Data supplied START
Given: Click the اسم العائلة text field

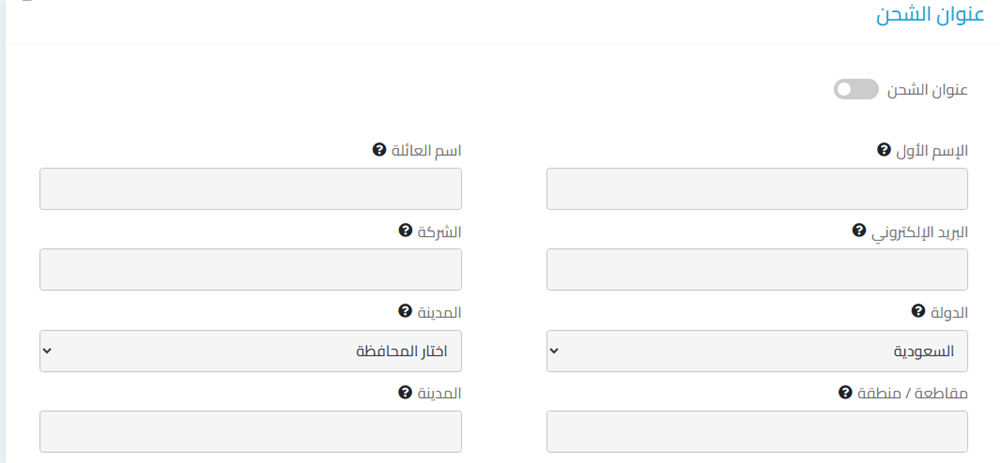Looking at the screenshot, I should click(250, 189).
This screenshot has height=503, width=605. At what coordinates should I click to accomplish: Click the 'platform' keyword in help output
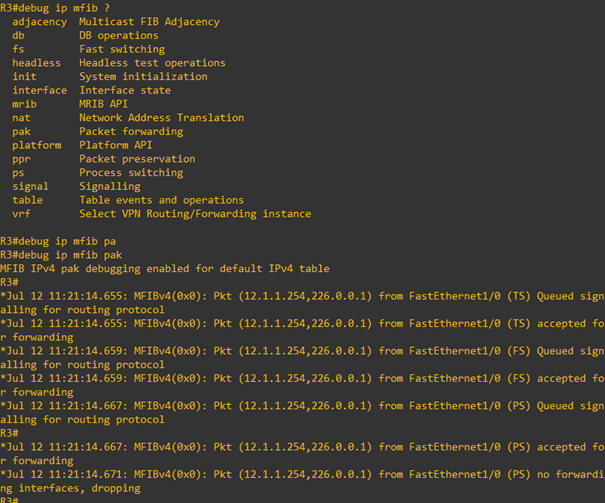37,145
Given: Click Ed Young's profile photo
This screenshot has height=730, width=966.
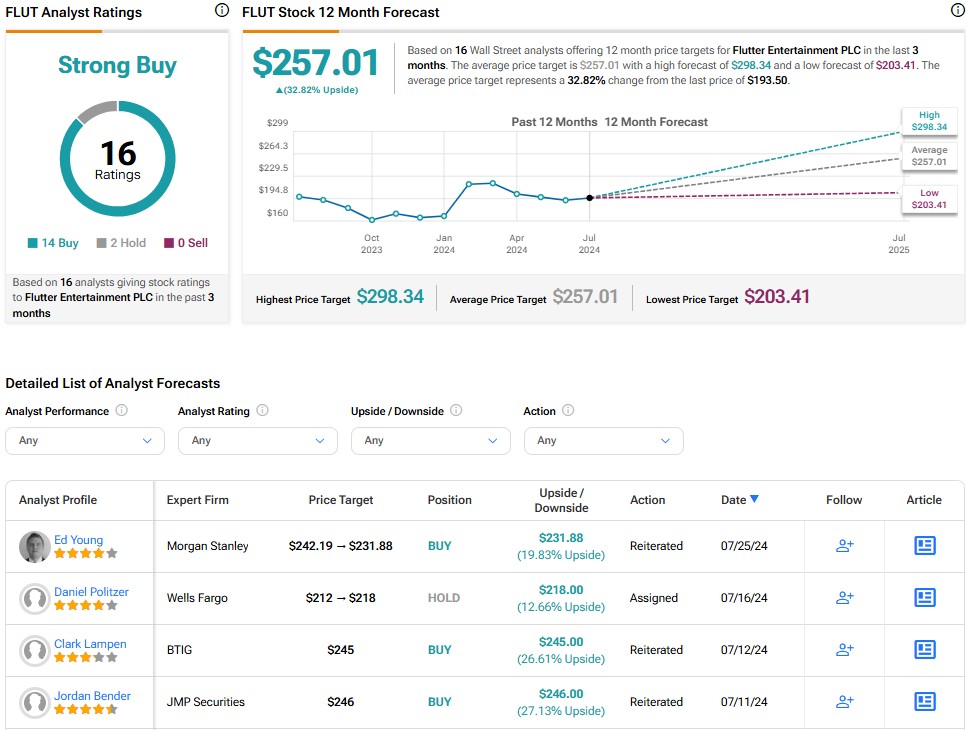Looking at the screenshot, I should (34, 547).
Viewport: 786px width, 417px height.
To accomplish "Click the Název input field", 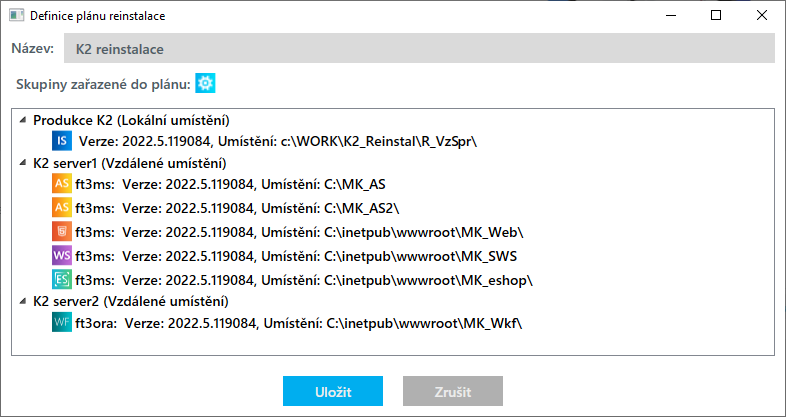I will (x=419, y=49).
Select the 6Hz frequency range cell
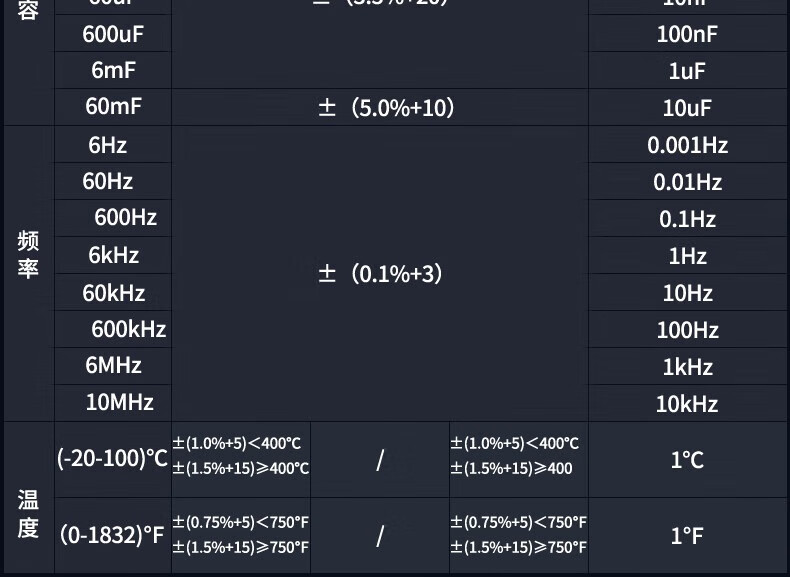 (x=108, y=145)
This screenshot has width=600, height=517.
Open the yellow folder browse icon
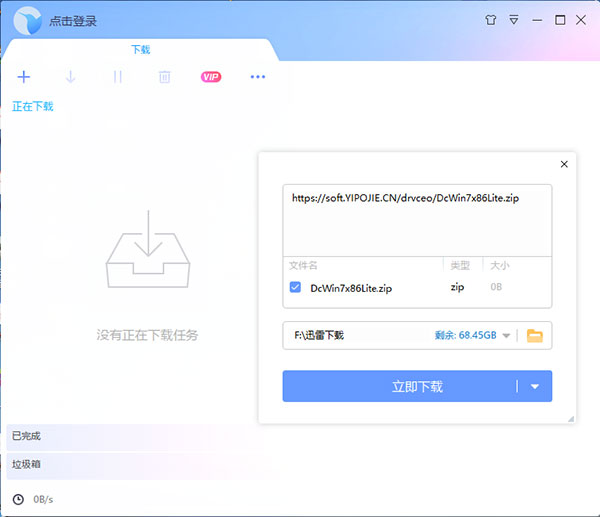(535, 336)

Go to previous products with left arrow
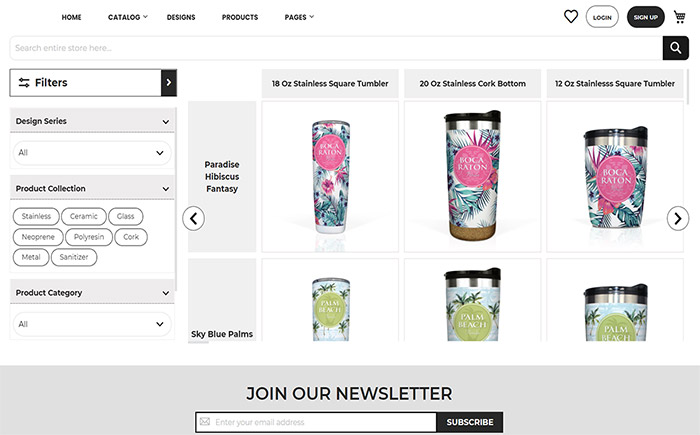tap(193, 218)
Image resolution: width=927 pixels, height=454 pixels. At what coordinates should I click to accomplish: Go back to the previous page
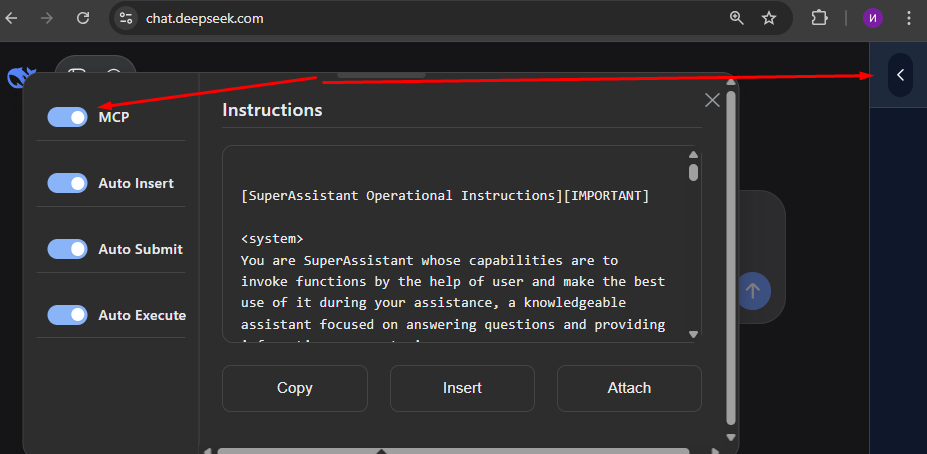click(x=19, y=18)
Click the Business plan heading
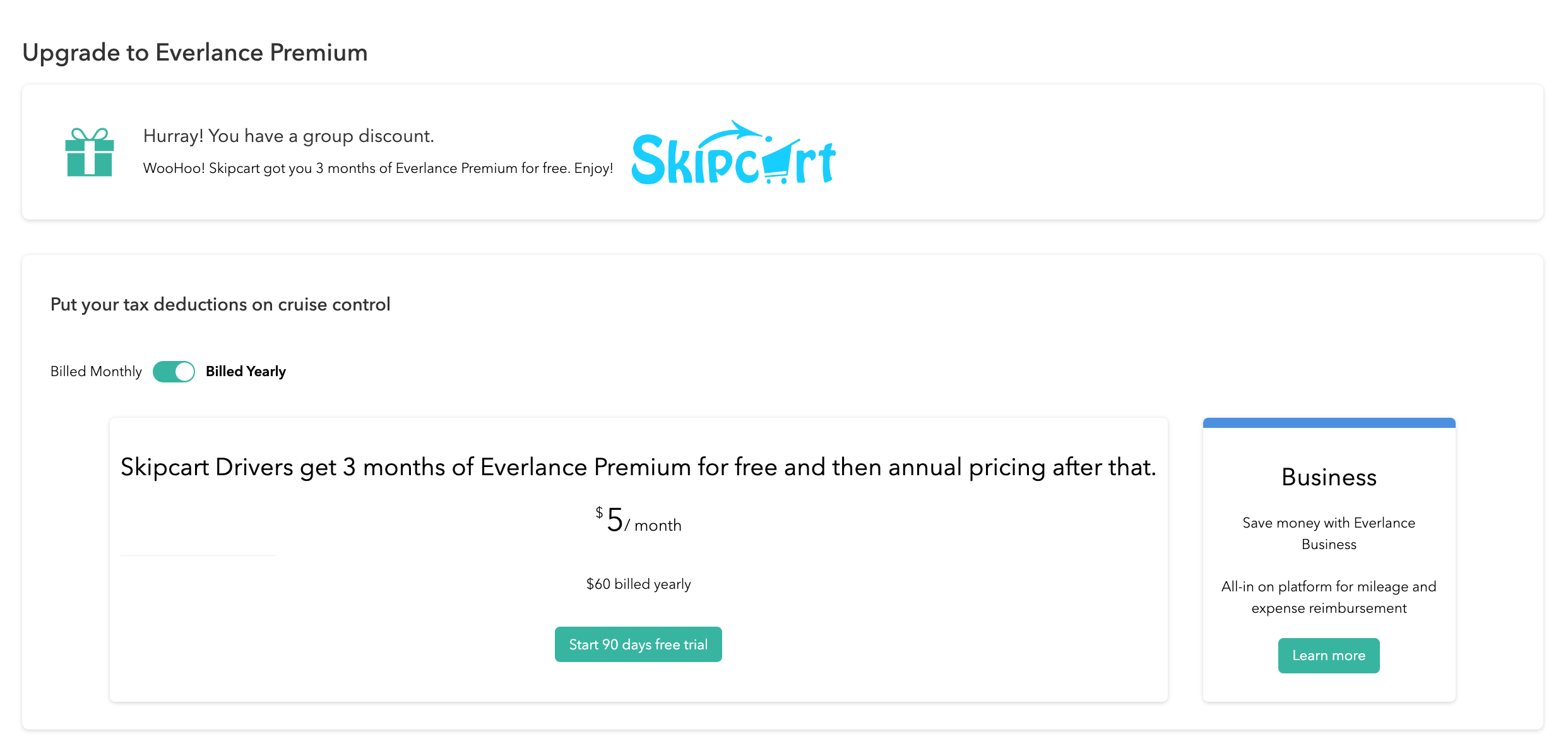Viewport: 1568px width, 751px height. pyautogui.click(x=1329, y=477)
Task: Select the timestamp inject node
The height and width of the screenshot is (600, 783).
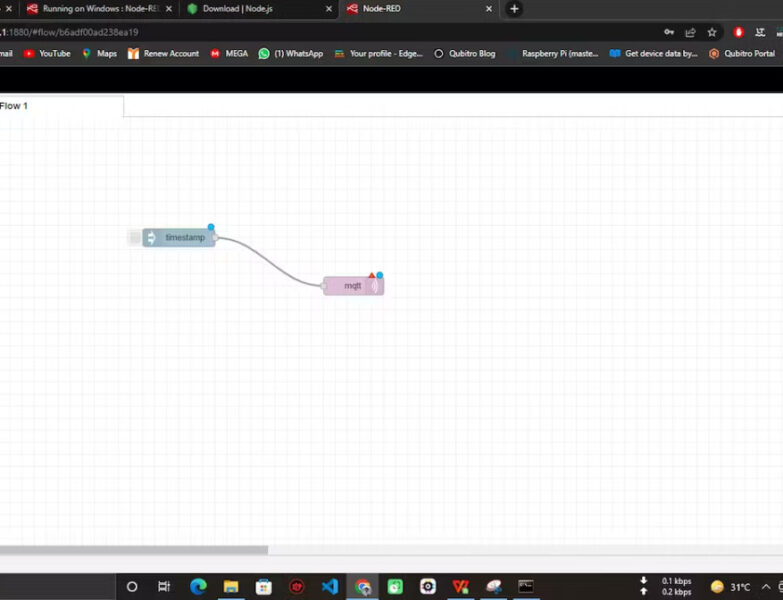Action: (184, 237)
Data supplied END
**The task**
Give again, word for word, the line containing "Go to previous products with left arrow" and every line after it to the end of the records; leave out the pictures.

**Answer for this exercise**
Go to previous products with left arrow
tap(193, 218)
Image resolution: width=927 pixels, height=454 pixels. At what coordinates should I click to accomplish: Go back to the previous page
click(x=19, y=18)
Click the Business plan heading
Viewport: 1568px width, 751px height. pyautogui.click(x=1329, y=477)
Task: Select the timestamp inject node
The height and width of the screenshot is (600, 783).
Action: (184, 237)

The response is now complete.